Single parent experts
As we move into the second phase of the project, focused on exploring solutions and recommendations for improving the UK child maintenance system, the insights and experiences of parents, as key stakeholders, will be crucial in shaping meaningful policy solutions. This makes the project both unique and essential.
The first stage of the project involved focus groups with resident (receiving) parents and non-resident (paying) parents, facilitated separately by OPFS and IPPR Scotland. These sessions provided insights into the challenges faced by both groups, helping to identify problems within the system. OPFS’s focus groups engaged mothers as receiving parents, while IPPR Scotland worked with fathers who are paying parents.
Parental involvement has extended far beyond these initial consultations, however. We have actively engaged parents throughout the project’s duration, conducting focus groups with parents to gain deeper insights. This research marked the beginning of a much broader co-production exercise, with parents continuing their involvement through Single Parent Expert Groups to shape policy recommendations. The findings from these discussions will inform solutions aimed at improving the CMS for families across Scotland and the UK.
- Parent Group,
Reducing barriers to inclusion
We have made it a priority to collaborate with a diverse group of parents from various regions across Scotland, representing different socioeconomic backgrounds, communities, and family sizes.
We began engaging with single-parent communities by reaching out to OPFS local services and parents accessing support from Fife Gingerbread and the Poverty Alliance via email and phone. We explained the project’s purpose and shared a summary video with key information, which family support workers could then pass on to parents. Recognising that some parents may have English as a second language, we offered multiple ways to access the information, ensuring inclusivity.
Building trust – both with OPFS and among participating parent – was crucial in creating a safe environment where parents felt comfortable and empowered to fully engage. One-on-one conversations with each parent were key to ensuring they understood the project, identifying any support needs, and taking a person-centred approach to discussing child maintenance.
Parents told us they were excited to take part in focus groups and enjoyed hearing other parents’ experience and were hopeful they could play an important part in helping to influence policy.

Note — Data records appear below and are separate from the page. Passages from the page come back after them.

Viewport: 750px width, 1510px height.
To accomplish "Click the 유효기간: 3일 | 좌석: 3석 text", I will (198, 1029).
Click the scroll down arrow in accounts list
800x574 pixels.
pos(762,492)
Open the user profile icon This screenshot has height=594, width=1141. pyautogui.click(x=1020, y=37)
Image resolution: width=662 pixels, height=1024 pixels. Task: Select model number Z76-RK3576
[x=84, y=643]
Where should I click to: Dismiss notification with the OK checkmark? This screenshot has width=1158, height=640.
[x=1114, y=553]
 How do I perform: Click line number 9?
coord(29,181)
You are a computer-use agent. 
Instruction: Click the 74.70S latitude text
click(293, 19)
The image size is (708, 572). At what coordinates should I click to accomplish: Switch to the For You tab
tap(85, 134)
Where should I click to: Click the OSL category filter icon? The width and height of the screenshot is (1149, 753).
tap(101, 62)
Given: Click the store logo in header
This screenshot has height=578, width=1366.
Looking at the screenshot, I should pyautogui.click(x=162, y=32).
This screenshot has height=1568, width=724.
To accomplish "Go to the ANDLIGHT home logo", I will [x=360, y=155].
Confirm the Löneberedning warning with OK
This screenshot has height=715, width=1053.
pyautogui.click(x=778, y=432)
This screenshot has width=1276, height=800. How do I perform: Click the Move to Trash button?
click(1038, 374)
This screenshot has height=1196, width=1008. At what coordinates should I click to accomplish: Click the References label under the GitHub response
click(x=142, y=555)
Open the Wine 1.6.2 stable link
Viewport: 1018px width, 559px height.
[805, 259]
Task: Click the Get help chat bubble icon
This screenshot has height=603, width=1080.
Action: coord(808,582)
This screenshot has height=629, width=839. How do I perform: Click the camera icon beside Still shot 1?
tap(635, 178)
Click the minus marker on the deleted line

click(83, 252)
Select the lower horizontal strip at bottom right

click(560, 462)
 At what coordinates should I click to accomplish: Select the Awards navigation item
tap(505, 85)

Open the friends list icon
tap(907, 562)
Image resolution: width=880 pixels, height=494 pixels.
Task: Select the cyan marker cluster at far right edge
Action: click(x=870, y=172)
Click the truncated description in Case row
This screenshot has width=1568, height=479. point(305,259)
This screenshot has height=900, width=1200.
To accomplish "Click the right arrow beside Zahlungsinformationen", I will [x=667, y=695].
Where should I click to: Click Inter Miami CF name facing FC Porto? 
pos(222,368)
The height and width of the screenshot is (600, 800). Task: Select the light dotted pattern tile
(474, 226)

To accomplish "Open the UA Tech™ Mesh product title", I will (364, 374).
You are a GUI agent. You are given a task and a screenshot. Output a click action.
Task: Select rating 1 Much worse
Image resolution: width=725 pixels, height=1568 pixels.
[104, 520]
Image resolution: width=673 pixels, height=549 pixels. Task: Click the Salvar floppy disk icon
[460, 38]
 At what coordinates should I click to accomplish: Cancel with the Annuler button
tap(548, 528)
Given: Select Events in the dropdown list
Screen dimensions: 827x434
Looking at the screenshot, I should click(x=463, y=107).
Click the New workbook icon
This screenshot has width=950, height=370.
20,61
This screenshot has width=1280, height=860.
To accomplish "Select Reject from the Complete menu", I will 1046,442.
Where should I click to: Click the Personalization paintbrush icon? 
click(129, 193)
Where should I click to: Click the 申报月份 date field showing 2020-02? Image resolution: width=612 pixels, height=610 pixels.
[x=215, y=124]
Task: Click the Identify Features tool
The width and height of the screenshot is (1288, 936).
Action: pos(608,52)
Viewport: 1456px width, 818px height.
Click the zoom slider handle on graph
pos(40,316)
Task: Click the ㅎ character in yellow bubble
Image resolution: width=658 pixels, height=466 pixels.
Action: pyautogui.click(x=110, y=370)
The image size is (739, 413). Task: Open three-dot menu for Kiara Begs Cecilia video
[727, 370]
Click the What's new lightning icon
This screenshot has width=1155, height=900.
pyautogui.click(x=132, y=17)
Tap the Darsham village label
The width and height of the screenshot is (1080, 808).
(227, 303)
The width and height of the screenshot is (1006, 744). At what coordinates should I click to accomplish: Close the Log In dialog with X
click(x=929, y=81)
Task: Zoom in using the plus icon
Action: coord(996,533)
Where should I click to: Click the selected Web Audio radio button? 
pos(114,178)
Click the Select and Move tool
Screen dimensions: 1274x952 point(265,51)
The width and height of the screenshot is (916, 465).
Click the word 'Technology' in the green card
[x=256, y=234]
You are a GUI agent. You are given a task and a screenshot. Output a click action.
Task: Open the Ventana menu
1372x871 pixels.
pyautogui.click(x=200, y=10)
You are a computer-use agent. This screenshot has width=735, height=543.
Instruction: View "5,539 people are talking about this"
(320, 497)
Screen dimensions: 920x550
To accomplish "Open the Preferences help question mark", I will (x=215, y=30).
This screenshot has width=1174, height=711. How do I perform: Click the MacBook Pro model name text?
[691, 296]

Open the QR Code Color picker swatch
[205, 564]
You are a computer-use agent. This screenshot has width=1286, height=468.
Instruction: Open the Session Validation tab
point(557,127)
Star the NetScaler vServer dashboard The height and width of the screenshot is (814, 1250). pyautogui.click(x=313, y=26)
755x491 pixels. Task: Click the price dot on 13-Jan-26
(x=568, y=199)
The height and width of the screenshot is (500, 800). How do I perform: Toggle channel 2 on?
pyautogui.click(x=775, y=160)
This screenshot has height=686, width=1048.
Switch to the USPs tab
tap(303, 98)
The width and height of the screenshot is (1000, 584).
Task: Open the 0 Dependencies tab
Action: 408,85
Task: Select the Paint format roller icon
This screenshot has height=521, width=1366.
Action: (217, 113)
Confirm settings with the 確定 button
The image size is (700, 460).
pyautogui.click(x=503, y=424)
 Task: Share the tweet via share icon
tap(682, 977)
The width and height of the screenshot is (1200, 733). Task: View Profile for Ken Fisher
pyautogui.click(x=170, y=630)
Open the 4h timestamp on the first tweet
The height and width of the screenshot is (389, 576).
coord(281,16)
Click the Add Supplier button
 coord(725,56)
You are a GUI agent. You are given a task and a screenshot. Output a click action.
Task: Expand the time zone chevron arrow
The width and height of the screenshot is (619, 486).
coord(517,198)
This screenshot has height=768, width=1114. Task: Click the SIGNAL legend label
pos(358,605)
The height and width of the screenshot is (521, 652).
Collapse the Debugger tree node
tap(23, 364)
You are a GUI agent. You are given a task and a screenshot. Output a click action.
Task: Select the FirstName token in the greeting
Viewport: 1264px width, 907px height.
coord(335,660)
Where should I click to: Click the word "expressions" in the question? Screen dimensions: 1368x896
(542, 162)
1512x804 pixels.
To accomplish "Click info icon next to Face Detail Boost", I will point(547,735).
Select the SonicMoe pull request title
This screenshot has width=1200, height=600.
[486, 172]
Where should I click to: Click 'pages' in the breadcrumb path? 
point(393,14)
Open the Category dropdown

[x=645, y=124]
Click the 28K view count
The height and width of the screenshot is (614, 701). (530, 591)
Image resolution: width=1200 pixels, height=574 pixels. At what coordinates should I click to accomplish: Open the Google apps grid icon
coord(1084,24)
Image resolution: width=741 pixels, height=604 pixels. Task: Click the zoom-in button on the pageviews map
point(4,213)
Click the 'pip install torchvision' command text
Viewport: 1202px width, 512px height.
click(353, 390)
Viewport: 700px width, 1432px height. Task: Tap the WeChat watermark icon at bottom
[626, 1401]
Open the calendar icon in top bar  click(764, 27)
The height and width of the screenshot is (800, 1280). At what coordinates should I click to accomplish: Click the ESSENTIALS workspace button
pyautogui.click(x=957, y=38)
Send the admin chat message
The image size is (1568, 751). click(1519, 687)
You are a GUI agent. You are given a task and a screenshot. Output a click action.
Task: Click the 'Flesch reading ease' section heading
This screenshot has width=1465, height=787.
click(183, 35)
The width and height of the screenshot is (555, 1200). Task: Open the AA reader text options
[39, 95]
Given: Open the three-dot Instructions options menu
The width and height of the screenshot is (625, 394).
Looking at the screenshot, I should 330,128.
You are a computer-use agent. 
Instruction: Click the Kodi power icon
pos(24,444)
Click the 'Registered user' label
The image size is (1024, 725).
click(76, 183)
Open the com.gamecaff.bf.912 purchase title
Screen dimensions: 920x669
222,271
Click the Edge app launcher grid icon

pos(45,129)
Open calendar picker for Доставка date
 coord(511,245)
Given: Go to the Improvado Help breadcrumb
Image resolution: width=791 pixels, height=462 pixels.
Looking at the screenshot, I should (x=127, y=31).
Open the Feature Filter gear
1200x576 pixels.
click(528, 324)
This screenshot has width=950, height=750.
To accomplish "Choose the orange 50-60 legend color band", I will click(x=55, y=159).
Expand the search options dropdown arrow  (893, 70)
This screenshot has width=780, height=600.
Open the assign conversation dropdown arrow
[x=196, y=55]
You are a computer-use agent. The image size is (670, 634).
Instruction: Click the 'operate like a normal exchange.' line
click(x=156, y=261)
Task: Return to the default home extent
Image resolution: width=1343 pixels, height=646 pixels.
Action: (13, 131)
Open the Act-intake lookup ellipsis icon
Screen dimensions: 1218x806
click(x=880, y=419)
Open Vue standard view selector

To accommodate everyone, we arranged in-person meetings with parents in Dundee, Fife and Glasgow, while also offering online meetings for those in other locations. We provided flexibility by offering both in-person sessions during school hours and evening online meetings to accommodate parents’ schedules around childcare. To ensure no parent faced financial barriers to participation, we covered travel expenses, ensuring no one was out of pocket.
- Kira, Single mum, Fife
Building community to affect change
Co-production and parent participation are powerful forms of community involvement that go beyond traditional volunteering. While they may not fit the conventional definition of volunteering, these approaches are essential in bringing parents with lived experiences together to transform their often challenging or negative experiences into positive contributions. By sharing their insights, parents help shape solutions that improve not only their own lives, but also the lives of others. During launch week of the Transforming Child Maintenance interim report, parents gave evidence and contributed to a roundtable discussion on child maintenance at the Scottish Parliament. At the end of this event, one parent approached Paul O’Kane MSP, Chair, to share her ambition of using her lived experience and her studies in social policy to one day to step into his role and further her journey as an agent of change.
Transforming Child maintenance report
Transforming Child Maintenance is a two-year partnership project between Fife Gingerbread, Institute for Public Policy Research (IPPR) Scotland, and One Parent Families Scotland, funded by The Robertson Trust.